◆ The problem:
Copy the lines below verbatim, starting with the line containing "What do you see at coordinates (1554, 50)" and ending with the line containing "(1344, 11).", both included.

##### Given data #####

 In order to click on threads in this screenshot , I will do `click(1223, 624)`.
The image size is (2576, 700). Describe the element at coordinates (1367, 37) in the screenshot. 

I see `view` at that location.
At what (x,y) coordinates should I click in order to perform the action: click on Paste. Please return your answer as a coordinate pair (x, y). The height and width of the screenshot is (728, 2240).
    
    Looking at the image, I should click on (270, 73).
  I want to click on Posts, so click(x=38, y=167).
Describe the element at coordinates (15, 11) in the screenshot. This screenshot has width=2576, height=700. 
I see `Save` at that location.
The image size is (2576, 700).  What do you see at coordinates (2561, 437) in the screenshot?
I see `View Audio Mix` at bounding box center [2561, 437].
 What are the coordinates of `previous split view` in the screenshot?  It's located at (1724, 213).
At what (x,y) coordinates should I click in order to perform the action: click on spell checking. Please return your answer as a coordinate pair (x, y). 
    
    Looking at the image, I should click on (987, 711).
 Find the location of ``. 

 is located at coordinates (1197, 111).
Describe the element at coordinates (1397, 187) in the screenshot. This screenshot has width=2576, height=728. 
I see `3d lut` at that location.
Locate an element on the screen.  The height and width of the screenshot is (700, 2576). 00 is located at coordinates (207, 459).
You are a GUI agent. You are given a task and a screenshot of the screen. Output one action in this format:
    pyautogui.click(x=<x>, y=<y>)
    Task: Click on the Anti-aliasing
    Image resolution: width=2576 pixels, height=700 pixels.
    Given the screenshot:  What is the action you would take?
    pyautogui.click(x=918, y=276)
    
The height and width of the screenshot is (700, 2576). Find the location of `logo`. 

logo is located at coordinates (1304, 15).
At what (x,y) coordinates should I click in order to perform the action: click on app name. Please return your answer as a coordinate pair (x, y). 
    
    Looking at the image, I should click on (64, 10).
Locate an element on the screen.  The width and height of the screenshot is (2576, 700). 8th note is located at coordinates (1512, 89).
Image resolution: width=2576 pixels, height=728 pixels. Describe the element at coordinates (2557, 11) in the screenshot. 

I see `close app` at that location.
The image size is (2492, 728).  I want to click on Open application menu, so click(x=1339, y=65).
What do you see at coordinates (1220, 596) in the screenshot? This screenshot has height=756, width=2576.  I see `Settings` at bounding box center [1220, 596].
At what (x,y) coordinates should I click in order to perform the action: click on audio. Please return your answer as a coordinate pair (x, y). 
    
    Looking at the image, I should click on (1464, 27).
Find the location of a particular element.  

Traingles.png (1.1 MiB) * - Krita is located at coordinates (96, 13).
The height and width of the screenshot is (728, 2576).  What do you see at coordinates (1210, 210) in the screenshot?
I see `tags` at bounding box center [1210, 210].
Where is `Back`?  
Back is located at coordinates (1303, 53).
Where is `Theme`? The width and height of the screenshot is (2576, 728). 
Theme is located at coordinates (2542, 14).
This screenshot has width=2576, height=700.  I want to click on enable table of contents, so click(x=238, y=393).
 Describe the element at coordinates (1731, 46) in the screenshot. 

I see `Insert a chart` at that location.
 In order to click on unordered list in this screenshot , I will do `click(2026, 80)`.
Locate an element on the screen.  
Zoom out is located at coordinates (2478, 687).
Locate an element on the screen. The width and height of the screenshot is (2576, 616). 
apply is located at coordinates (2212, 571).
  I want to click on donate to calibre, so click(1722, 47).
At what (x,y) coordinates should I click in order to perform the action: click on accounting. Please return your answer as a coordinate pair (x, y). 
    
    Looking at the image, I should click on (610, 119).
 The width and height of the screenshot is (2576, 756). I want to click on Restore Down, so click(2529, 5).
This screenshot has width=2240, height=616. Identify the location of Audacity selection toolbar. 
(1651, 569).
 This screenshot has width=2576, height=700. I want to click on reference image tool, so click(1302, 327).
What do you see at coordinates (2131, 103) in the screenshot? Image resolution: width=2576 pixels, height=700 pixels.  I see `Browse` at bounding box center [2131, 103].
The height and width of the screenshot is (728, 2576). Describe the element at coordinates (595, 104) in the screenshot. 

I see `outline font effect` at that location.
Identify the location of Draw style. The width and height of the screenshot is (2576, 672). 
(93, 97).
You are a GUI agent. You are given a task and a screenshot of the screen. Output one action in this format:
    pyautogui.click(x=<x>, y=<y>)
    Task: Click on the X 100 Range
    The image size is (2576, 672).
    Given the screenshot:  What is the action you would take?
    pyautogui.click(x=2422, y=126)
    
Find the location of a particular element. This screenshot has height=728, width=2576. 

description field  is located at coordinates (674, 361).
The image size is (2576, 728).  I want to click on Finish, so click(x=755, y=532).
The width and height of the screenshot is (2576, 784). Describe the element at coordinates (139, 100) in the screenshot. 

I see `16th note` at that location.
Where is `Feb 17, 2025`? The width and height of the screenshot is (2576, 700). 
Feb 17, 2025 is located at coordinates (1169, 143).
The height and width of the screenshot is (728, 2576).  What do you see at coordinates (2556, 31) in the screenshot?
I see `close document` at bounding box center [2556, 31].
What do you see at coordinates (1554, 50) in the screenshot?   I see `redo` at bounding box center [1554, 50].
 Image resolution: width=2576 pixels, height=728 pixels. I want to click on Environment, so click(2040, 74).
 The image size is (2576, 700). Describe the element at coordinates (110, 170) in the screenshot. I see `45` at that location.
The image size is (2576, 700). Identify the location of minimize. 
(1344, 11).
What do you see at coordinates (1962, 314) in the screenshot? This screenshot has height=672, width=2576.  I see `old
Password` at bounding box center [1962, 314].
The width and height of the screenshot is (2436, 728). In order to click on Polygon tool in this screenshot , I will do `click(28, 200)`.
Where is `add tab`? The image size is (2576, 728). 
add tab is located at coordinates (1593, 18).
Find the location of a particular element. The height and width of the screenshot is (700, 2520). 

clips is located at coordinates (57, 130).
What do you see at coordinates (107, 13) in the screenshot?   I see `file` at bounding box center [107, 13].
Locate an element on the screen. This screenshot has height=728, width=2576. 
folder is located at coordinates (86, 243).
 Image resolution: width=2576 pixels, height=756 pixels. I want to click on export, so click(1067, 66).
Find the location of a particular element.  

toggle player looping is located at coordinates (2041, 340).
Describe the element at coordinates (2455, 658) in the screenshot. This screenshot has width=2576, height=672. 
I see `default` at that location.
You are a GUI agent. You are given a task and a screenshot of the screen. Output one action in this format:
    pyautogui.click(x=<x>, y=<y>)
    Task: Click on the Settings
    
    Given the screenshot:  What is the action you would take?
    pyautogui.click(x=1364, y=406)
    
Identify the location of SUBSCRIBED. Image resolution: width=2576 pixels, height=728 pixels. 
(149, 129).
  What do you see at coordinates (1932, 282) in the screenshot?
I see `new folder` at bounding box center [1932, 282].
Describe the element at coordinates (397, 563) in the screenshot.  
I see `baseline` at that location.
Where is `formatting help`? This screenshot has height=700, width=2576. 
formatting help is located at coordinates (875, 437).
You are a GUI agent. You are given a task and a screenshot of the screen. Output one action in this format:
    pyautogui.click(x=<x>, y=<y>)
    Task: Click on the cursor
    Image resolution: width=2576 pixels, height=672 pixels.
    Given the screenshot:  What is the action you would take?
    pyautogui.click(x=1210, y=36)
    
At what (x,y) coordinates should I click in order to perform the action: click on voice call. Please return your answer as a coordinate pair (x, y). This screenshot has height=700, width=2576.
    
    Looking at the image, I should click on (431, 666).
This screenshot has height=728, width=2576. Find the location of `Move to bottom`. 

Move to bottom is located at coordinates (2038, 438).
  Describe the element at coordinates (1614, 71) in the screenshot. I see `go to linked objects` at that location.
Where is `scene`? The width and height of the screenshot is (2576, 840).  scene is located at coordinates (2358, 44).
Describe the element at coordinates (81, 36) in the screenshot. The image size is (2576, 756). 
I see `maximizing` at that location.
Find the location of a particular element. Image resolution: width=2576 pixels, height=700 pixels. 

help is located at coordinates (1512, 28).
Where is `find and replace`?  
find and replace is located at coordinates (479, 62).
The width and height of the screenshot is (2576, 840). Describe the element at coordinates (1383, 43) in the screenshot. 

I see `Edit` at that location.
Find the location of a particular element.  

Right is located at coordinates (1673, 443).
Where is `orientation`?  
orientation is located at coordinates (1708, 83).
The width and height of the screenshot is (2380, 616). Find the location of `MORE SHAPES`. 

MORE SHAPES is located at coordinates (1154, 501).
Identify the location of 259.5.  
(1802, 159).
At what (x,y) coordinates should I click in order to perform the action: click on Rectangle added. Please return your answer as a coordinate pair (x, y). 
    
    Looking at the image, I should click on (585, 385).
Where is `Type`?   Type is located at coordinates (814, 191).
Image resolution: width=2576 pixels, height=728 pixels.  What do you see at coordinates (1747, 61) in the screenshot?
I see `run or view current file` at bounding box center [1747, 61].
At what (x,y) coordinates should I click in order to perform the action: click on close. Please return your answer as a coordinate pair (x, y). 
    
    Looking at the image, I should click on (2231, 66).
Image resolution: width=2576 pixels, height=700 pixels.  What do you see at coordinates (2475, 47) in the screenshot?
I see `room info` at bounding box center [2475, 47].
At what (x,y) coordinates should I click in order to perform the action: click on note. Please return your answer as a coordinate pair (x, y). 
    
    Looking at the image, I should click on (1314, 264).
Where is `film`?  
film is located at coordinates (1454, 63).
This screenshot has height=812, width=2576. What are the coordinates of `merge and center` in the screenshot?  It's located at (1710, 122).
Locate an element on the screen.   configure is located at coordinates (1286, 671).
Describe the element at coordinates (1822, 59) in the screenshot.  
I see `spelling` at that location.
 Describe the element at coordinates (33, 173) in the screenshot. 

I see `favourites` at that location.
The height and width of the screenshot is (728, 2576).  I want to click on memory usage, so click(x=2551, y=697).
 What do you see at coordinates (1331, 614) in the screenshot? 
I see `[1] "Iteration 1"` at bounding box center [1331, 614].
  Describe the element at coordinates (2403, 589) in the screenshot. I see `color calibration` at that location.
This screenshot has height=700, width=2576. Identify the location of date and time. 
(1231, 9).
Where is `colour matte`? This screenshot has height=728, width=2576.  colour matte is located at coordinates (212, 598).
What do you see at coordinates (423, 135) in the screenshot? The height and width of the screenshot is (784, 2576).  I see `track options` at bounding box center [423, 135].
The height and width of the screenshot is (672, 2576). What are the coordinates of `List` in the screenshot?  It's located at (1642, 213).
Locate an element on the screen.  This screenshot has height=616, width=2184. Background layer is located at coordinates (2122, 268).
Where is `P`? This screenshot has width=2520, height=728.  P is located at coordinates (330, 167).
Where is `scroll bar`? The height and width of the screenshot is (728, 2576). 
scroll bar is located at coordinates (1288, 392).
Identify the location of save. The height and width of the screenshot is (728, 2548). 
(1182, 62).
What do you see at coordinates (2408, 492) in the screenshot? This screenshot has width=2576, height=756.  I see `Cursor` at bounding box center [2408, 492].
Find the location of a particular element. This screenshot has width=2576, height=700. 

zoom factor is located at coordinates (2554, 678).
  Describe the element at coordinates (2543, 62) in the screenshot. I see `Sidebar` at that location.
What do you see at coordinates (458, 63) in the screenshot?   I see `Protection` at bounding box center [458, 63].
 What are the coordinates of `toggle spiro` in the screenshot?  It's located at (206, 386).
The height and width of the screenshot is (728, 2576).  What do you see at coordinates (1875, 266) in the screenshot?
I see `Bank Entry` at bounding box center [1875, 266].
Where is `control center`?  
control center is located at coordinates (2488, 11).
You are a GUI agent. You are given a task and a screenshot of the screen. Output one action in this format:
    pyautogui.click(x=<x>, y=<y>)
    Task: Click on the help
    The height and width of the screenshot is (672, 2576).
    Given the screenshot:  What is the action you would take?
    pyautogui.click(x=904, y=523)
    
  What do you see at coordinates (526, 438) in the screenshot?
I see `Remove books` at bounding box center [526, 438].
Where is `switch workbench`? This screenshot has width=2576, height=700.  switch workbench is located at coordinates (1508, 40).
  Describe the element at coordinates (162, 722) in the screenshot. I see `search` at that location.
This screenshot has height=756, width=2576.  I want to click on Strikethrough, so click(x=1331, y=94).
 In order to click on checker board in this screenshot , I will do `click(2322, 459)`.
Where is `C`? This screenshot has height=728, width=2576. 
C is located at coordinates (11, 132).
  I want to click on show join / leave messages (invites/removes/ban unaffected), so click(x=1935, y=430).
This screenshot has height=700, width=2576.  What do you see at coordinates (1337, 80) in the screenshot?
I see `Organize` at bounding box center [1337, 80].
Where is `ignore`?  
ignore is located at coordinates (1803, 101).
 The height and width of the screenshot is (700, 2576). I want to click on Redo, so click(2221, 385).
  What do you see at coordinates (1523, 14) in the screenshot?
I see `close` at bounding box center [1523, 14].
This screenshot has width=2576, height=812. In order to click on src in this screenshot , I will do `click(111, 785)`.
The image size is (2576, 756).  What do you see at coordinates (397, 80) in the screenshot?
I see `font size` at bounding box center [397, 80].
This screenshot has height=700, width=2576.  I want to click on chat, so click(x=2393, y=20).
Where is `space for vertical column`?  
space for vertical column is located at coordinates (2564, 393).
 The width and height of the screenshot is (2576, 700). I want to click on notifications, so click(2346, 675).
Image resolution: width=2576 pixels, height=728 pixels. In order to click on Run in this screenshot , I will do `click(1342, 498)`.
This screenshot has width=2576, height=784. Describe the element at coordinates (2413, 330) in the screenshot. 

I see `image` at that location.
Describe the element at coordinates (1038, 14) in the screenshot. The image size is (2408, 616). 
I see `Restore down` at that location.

#####

◆ Task response:
What do you see at coordinates (1554, 50) in the screenshot?   I see `redo` at bounding box center [1554, 50].
 Image resolution: width=2576 pixels, height=728 pixels. I want to click on Environment, so click(2040, 74).
 The image size is (2576, 700). Describe the element at coordinates (110, 170) in the screenshot. I see `45` at that location.
The image size is (2576, 700). Identify the location of minimize. 
(1344, 11).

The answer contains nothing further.